FDP: Nobelpreisträger vs. Christian Lindner

Teilen
Merken

Guten Morgen,

was mit Deutschland derzeit passiert, ist wirklich verrückt: Nahezu die gesamte Welt beneidet uns um unsere soliden Produkte, unser maßvolles politisches Temperament und die Solidität der Staatsfinanzen. Man muss kein Soziologe sein, um zu verstehen, dass das eine mit dem anderen zusammenhängt. Deutschland wurde – nach der Raserei des Dritten Reiches – zum Stammland von Maß und Mitte.

Zugleich aber, und darin besteht die Verrücktheit unserer Tage, wird Deutschland für genau diese innere Balance kritisiert. Namhafte Ökonomen wollen uns zum exzessiven Leben verführen. Der Nobelpreisträger Joseph Stiglitz schreibt zusammen mit dem Wirtschaftshistoriker Adam Tooze in der aktuellen Ausgabe der „Zeit“:

Die Welt, in der wir uns derzeit befinden, ist unklar.
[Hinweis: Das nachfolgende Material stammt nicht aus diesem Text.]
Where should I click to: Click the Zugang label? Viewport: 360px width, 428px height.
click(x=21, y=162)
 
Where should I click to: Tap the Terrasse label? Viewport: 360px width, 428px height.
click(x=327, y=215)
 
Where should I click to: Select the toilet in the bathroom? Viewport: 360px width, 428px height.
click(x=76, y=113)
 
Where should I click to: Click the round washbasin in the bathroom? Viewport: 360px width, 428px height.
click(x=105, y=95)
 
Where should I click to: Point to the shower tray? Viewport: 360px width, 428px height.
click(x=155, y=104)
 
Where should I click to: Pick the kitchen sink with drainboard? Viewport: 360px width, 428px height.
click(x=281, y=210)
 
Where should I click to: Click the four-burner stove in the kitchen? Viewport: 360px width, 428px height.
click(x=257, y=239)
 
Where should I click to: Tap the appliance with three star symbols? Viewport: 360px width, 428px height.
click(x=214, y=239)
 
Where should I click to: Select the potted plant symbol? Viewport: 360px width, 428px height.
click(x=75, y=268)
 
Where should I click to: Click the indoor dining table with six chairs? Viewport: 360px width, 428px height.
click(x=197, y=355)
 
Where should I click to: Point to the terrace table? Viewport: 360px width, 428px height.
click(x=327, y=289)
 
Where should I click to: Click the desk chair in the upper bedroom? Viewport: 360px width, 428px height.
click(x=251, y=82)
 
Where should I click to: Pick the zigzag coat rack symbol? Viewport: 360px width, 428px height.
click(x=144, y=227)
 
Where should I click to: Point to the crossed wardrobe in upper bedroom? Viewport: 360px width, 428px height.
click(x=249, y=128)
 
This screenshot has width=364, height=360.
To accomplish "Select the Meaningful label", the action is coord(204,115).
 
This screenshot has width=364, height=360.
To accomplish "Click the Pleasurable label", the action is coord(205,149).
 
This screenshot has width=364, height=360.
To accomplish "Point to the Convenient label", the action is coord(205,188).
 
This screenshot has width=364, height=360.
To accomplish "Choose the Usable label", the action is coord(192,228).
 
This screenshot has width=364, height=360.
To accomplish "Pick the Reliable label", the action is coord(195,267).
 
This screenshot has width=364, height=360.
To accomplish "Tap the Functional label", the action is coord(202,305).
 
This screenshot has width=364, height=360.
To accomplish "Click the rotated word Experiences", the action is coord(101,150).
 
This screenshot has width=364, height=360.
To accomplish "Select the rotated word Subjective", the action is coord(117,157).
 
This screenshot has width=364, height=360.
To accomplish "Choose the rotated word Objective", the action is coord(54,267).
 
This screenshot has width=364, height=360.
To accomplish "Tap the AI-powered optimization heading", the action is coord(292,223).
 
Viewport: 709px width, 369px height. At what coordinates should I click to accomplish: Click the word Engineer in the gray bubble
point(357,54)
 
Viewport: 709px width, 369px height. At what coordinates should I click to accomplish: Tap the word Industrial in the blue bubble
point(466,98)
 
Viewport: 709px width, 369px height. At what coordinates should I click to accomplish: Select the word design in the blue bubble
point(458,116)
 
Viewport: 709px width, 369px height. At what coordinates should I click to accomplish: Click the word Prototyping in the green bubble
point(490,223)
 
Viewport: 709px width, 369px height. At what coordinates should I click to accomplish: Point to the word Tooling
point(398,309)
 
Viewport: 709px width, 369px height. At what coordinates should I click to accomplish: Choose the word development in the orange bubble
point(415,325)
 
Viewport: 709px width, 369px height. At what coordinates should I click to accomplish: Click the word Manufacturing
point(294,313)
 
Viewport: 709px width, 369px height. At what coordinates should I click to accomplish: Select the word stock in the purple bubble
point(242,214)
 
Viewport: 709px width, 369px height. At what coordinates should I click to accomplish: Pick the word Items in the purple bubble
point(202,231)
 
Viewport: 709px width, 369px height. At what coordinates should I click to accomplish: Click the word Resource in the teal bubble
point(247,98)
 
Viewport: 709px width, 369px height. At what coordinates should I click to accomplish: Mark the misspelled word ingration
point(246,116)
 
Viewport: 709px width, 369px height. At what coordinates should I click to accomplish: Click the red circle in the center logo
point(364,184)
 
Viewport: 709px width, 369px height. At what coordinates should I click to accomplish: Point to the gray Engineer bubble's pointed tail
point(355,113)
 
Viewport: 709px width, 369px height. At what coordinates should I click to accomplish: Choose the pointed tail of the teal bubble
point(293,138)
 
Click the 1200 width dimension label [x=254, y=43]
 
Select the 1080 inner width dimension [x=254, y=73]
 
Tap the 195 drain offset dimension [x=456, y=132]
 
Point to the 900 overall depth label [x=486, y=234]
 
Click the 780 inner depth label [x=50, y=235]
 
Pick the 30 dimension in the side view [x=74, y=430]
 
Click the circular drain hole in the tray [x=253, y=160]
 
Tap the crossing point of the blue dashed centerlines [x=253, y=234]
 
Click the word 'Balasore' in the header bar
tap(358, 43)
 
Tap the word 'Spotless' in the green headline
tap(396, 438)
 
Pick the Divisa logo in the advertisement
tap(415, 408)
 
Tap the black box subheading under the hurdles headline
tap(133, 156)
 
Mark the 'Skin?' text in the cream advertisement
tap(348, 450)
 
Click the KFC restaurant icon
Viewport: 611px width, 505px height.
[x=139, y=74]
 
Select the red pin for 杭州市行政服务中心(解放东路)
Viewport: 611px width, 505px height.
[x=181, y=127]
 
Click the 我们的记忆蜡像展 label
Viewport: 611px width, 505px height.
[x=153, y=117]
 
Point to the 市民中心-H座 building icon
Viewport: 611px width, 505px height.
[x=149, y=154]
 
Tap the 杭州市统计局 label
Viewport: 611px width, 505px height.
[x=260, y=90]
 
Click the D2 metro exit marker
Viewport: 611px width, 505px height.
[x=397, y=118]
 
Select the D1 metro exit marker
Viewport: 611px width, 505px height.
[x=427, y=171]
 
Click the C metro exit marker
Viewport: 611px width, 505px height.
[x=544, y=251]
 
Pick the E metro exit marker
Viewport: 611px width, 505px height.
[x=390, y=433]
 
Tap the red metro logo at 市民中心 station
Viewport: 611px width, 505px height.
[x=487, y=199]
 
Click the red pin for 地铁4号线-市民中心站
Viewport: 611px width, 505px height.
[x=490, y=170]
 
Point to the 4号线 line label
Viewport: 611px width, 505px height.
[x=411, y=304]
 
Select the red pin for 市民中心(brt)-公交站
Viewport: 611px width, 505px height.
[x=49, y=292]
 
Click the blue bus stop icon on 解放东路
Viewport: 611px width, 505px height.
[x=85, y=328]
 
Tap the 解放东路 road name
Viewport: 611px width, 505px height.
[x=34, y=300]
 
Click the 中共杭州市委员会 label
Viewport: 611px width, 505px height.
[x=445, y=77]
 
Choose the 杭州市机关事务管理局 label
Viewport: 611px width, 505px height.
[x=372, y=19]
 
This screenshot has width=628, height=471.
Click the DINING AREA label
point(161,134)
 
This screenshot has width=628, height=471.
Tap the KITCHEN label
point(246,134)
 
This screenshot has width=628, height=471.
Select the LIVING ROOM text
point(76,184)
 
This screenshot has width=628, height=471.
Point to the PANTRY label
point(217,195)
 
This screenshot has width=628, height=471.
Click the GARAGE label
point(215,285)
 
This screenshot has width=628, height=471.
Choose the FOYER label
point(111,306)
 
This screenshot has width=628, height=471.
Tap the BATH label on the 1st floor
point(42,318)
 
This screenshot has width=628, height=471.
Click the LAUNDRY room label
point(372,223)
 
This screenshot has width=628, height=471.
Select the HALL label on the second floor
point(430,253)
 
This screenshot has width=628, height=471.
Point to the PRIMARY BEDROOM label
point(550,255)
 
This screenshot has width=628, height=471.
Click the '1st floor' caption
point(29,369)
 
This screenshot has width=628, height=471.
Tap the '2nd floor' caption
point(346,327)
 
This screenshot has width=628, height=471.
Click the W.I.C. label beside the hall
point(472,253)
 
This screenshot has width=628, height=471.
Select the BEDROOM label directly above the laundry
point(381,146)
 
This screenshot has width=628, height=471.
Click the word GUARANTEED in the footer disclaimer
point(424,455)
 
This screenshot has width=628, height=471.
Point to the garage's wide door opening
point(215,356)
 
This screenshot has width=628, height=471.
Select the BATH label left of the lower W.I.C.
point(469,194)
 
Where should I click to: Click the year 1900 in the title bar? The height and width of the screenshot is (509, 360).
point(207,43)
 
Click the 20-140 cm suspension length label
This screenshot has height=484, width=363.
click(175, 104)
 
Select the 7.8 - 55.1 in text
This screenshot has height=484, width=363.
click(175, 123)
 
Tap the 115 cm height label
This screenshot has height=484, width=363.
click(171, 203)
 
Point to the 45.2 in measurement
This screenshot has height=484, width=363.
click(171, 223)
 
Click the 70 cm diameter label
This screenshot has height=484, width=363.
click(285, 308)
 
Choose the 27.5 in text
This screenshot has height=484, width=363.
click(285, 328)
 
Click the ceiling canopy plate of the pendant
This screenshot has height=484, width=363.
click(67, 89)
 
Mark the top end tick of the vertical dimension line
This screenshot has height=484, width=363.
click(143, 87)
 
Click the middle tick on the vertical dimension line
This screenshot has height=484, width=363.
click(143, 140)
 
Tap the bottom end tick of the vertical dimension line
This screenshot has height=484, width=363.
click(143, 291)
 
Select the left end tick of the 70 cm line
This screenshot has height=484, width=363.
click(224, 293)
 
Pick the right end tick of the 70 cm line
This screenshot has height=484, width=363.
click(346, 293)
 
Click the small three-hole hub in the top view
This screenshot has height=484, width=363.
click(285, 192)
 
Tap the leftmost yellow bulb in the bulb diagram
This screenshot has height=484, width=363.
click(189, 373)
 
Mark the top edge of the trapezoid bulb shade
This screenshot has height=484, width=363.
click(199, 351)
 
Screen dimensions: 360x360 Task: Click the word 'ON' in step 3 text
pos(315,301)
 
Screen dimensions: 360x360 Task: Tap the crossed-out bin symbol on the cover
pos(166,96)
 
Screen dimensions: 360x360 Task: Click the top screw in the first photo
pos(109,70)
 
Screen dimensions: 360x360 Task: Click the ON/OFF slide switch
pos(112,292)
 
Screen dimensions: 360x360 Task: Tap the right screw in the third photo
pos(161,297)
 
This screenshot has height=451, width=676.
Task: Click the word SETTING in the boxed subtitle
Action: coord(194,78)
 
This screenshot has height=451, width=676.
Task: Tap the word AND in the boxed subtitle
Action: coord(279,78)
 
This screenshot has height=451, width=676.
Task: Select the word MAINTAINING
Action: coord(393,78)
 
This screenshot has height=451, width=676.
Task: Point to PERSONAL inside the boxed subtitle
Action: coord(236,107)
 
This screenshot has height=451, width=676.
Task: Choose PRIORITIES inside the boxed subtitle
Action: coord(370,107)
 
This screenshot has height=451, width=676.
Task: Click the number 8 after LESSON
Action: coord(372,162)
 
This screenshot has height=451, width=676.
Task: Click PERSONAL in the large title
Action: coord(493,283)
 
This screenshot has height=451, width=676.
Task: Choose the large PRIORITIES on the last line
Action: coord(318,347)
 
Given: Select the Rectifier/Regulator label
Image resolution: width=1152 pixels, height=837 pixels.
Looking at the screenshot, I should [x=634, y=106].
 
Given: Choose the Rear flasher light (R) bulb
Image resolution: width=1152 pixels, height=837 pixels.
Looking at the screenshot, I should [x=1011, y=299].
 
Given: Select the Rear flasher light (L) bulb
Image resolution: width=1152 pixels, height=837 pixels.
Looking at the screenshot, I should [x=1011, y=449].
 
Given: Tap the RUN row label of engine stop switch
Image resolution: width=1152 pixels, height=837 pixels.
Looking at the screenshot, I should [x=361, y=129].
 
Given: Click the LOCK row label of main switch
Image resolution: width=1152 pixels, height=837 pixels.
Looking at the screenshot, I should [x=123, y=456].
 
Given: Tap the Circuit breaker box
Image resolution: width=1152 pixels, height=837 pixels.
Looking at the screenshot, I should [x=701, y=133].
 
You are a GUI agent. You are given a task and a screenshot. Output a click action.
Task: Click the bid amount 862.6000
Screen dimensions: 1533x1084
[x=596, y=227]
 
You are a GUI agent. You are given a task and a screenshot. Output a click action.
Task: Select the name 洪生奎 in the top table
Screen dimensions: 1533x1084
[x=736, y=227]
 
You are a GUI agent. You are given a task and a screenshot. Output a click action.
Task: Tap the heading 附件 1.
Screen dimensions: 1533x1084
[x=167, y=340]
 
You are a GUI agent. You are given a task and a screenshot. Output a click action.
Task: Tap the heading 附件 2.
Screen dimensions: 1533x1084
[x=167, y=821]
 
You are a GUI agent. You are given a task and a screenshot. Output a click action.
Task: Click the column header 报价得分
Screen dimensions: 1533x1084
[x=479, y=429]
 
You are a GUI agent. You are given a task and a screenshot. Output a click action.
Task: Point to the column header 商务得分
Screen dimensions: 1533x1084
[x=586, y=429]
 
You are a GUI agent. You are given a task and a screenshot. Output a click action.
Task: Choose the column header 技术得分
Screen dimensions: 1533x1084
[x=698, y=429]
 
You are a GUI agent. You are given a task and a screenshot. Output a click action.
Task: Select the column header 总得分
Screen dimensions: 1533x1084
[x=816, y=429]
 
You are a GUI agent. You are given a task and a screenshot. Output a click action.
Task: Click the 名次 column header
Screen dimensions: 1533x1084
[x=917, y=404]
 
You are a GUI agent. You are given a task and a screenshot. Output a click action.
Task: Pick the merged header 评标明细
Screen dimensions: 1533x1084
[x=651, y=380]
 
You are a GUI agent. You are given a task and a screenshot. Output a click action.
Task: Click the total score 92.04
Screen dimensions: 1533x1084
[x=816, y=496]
Was jedoch klar zu sein scheint, ist, dass umfangreiche öffentliche Investitionen der Schlüssel sind und dass die Wiederbelebung des 1992 ratifizierten Maastrichter Fiskalvertrags keine Lösung ist.

Joseph Stiglitz © dpa

Ungewöhnlich deutlich – man kann auch sagen dreist – mischt sich das Autorenduo in die hiesige Innenpolitik ein und ermuntert die FDP, Christian Lindner als Kandidaten für das Finanzministerium zurückzuziehen.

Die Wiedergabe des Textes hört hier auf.